Given records -
···
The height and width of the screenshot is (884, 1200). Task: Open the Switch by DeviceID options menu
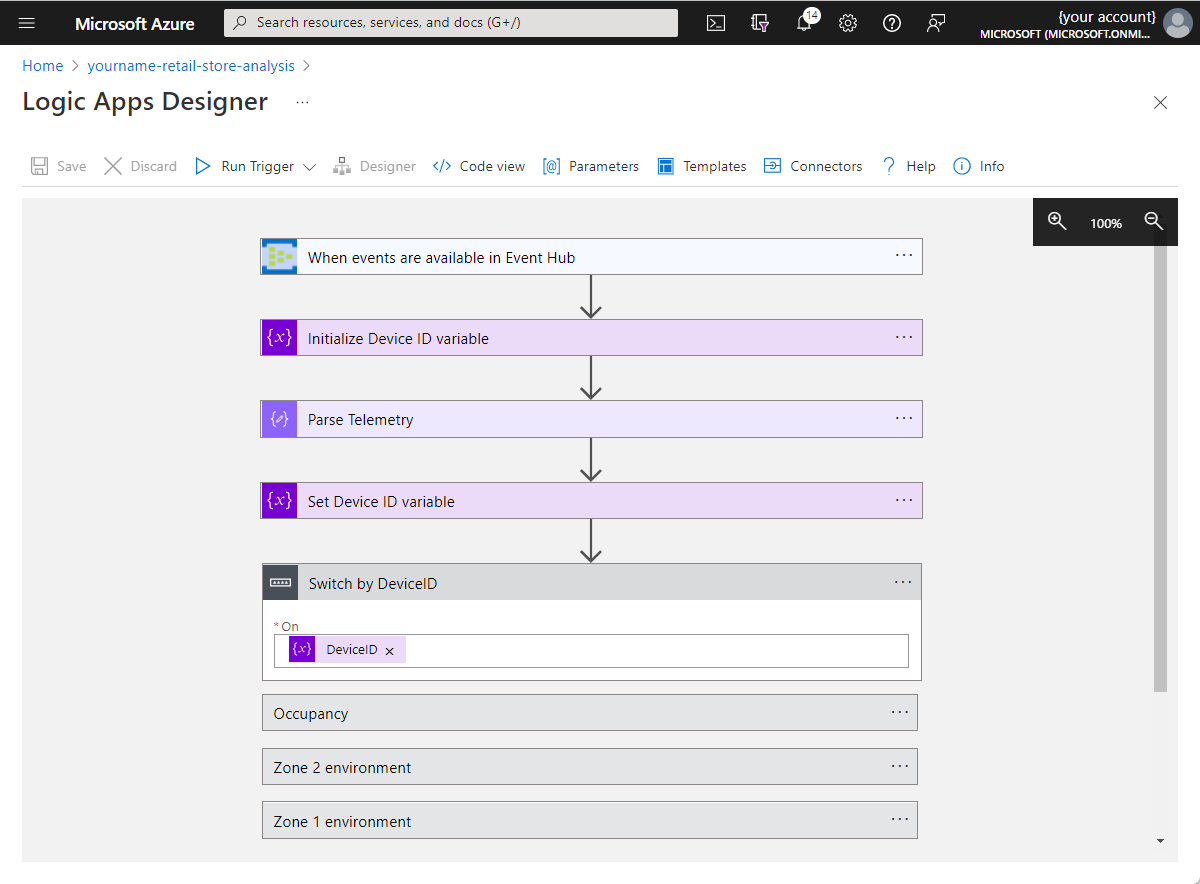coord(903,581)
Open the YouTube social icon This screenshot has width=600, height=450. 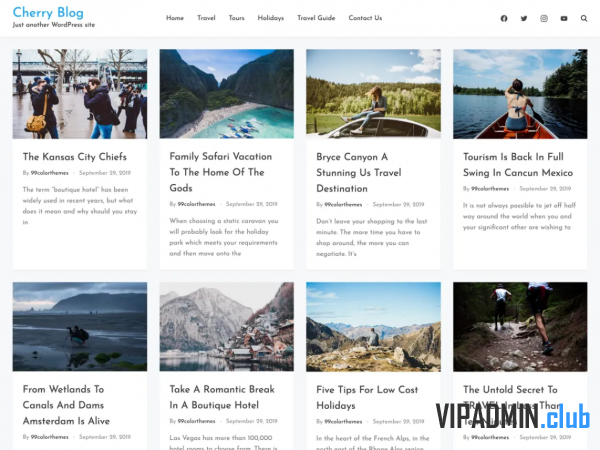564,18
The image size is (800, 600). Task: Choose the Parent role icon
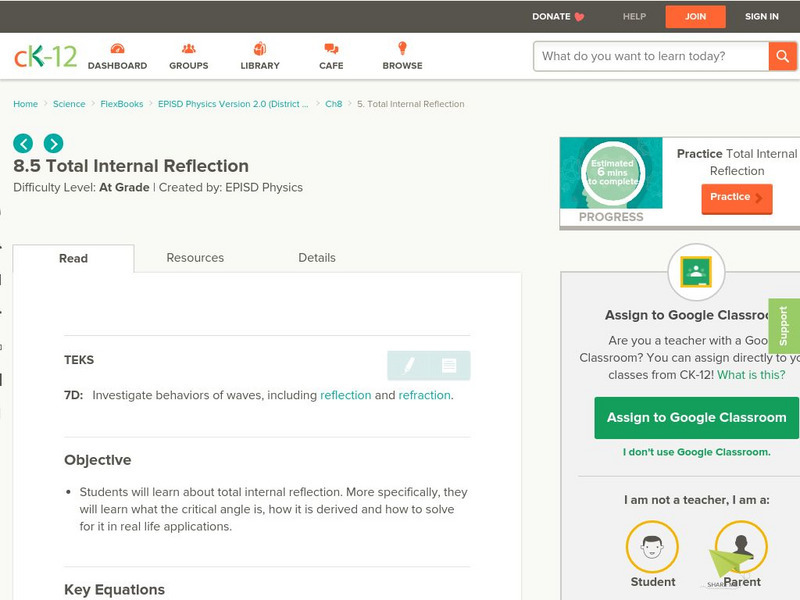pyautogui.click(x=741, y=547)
···
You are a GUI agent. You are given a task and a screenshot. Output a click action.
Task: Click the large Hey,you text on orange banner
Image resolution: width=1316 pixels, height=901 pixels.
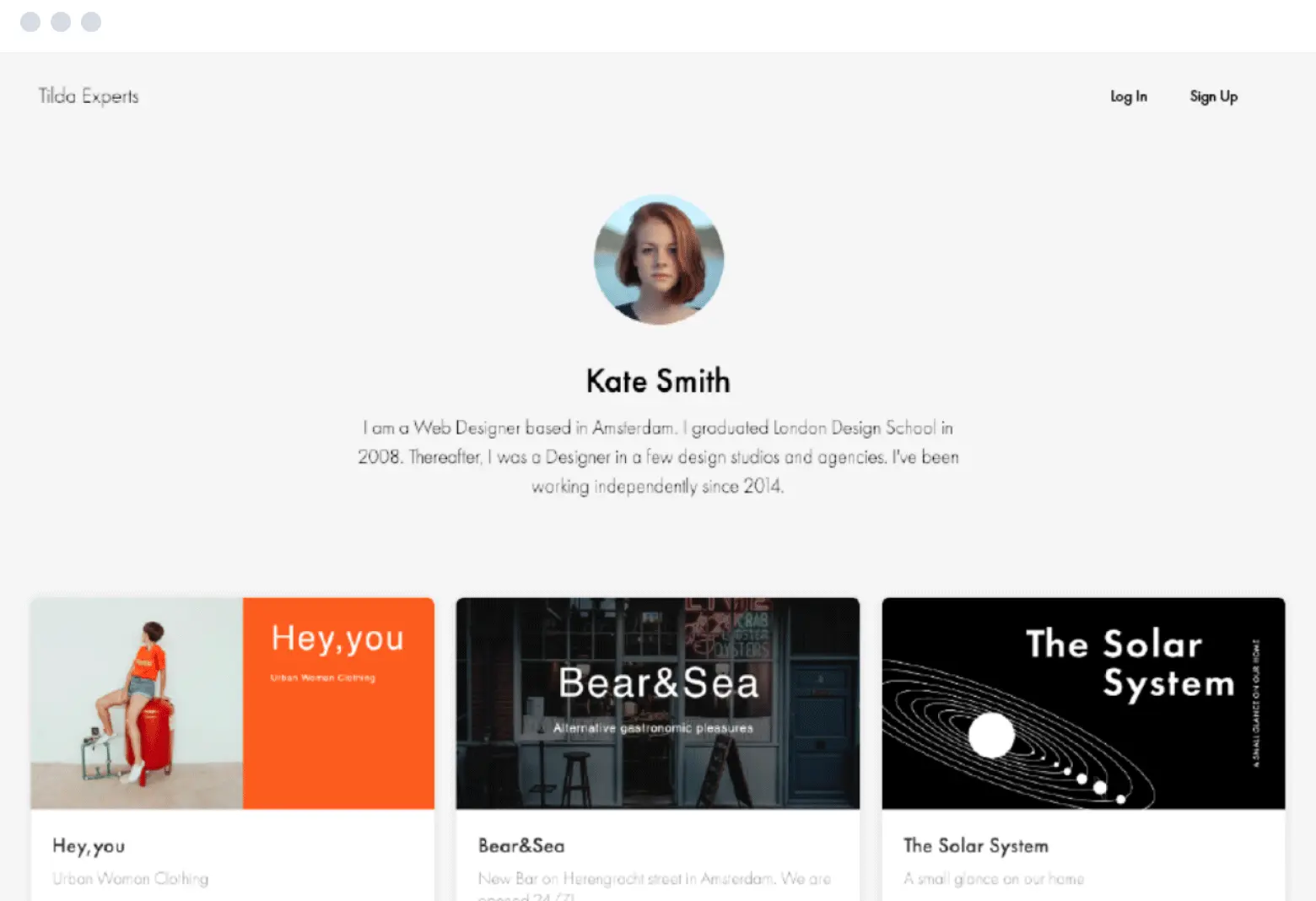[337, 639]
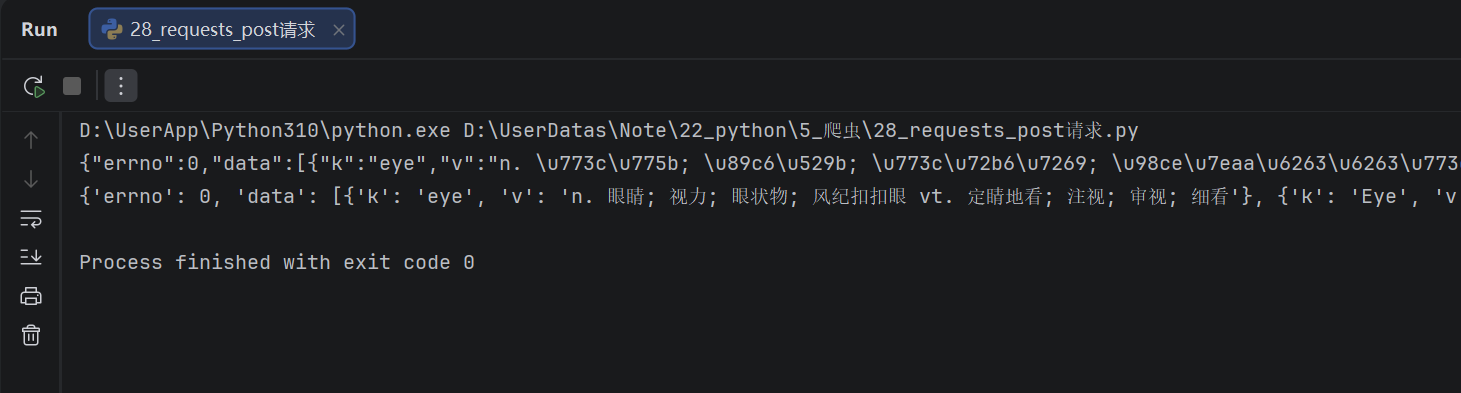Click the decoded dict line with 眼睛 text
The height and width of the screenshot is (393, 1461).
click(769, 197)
···
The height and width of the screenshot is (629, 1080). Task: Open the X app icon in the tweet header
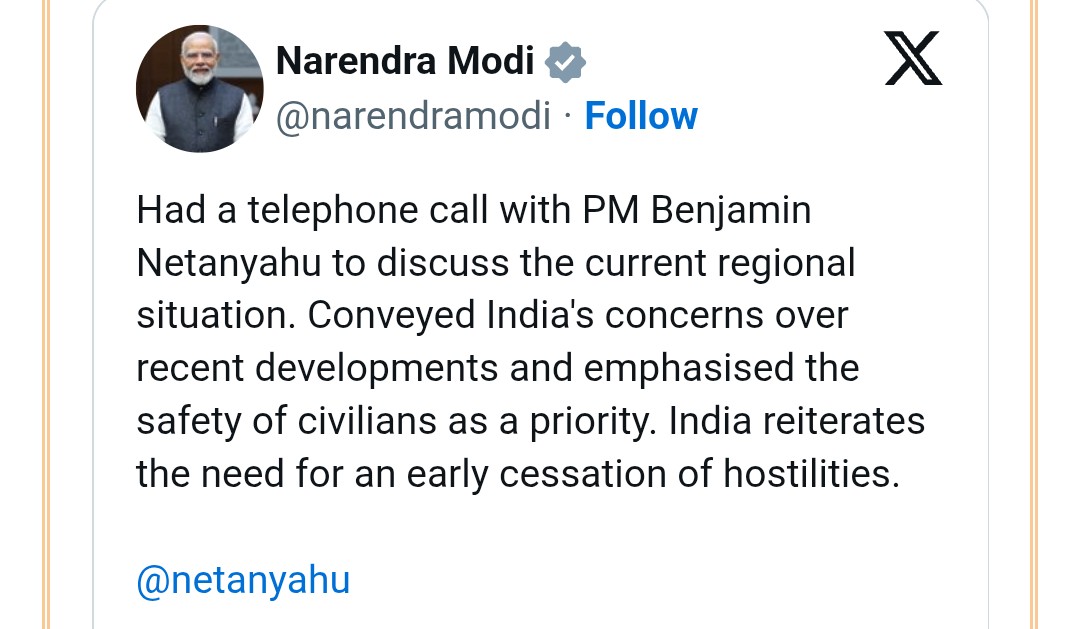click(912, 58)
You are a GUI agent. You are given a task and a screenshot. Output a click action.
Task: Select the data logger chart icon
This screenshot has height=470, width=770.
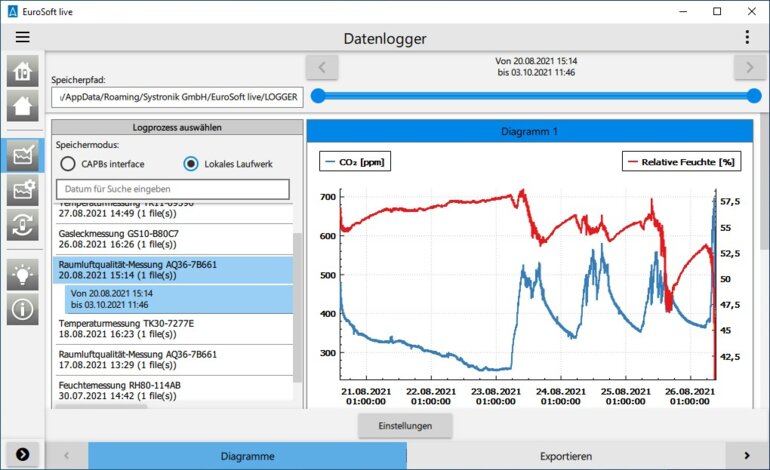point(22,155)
···
What is being asked - Could you output the part of the material that opens with the line containing "The height and width of the screenshot is (629, 1080)." and closes with the line containing "click(912, 58)" as a two-column CSV with columns named instruction and action, one row per request, each value in a single quoted field with line breaks replaced by spaces and the pictures left out?

Exercise output -
instruction,action
"The height and width of the screenshot is (629, 1080). Task: Open the X app icon in the tweet header","click(912, 58)"